START The records
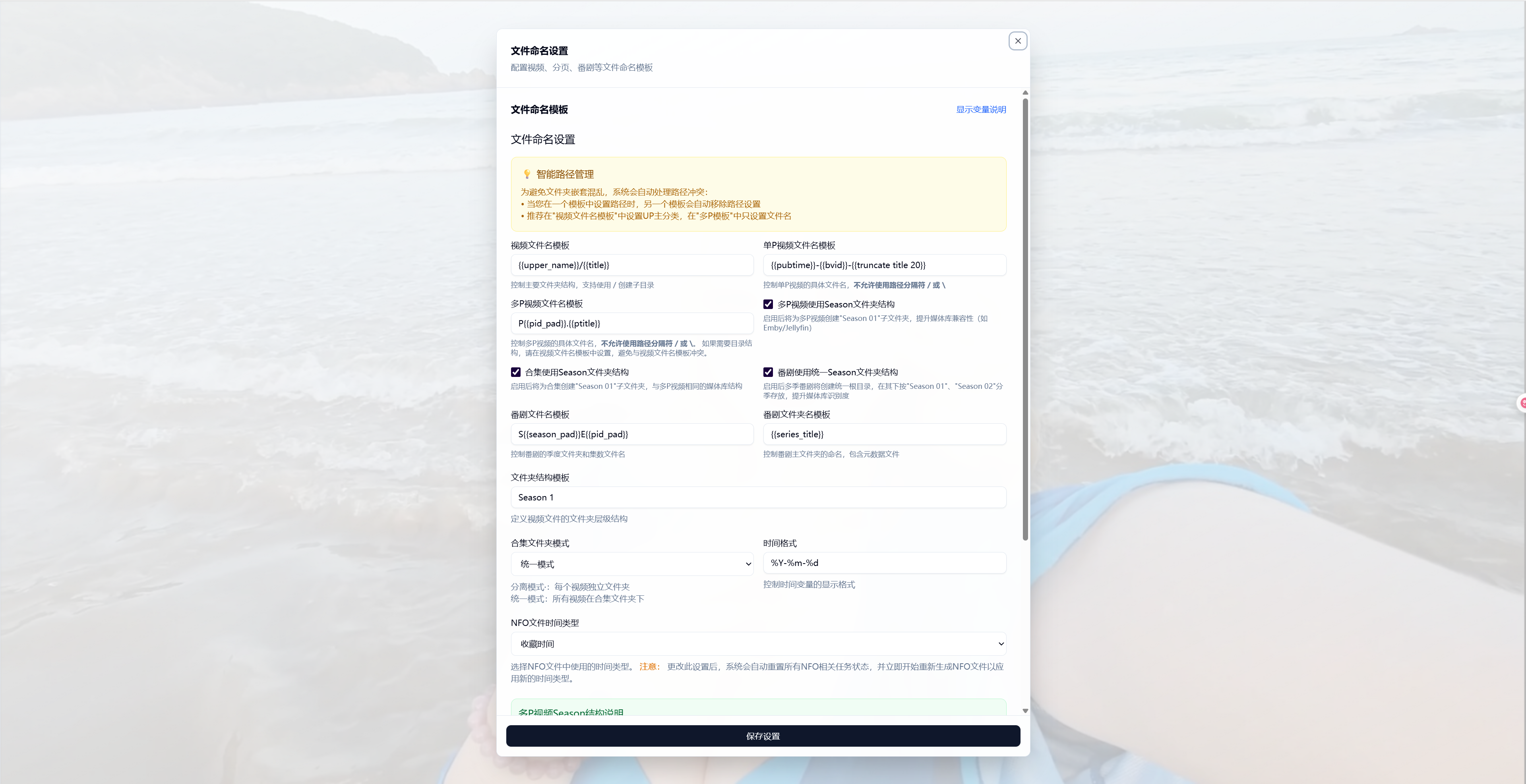The width and height of the screenshot is (1526, 784).
Task: Toggle 多P视频使用Season文件夹结构 checkbox
Action: coord(768,304)
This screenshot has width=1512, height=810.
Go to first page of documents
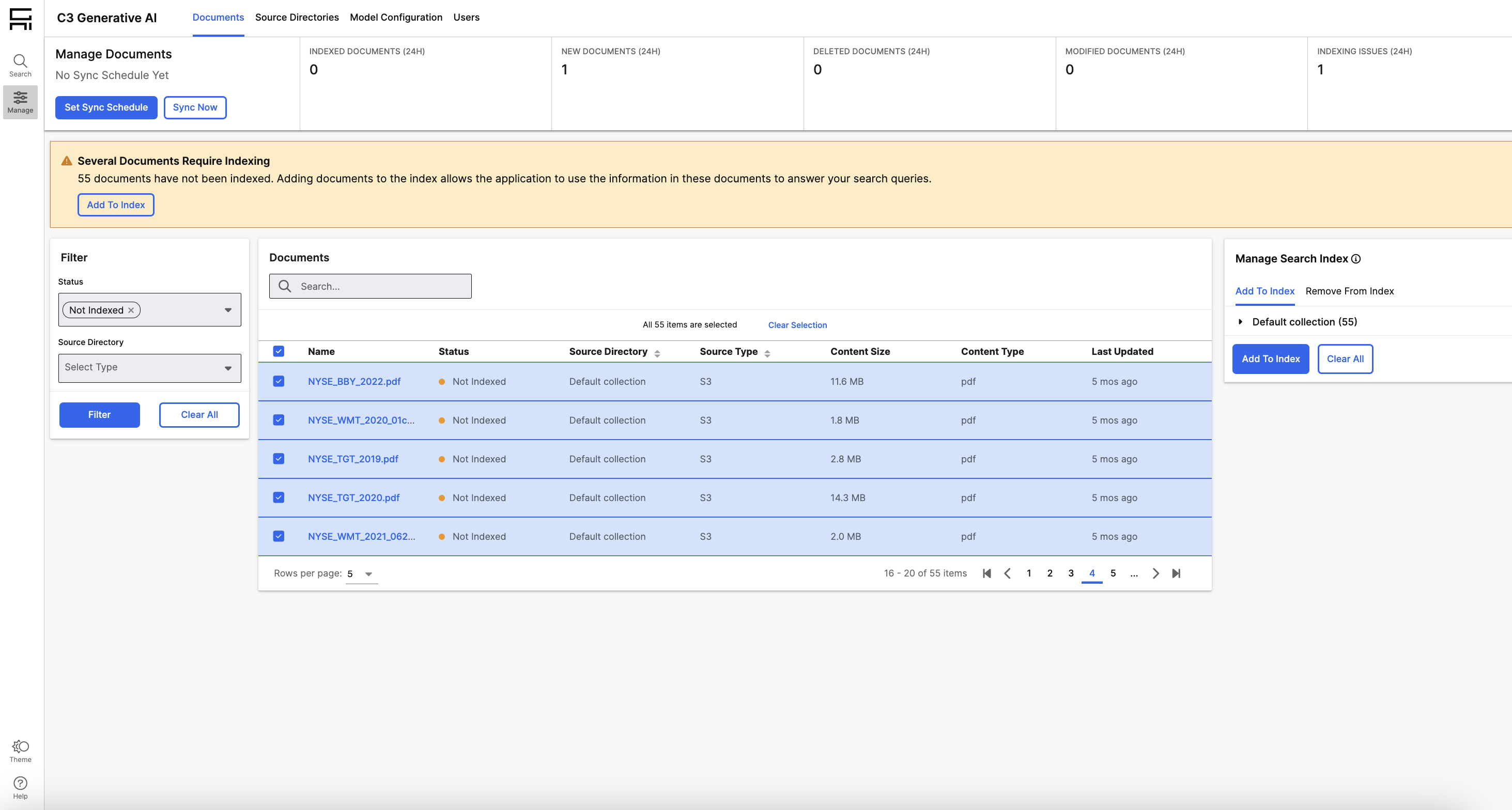pos(986,573)
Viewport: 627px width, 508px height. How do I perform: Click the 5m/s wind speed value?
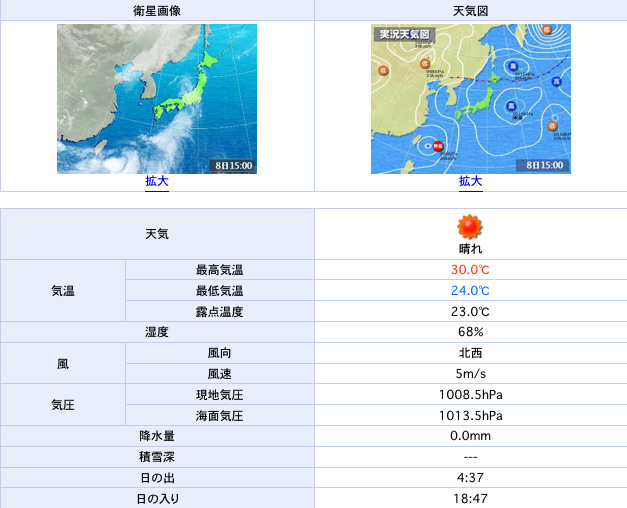[x=470, y=374]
END The records
◆ **Short exercise**
Reproduce the data above verbatim, including every line and answer, but omit the pictures.

◆ **Correct answer**
The width and height of the screenshot is (1526, 784).
Task: Toggle 多P视频使用Season文件夹结构 checkbox
Action: coord(768,304)
This screenshot has width=1512, height=810.
Go to first page of documents
pos(986,573)
Viewport: 627px width, 508px height. How do I perform: Click the 5m/s wind speed value?
[x=470, y=374]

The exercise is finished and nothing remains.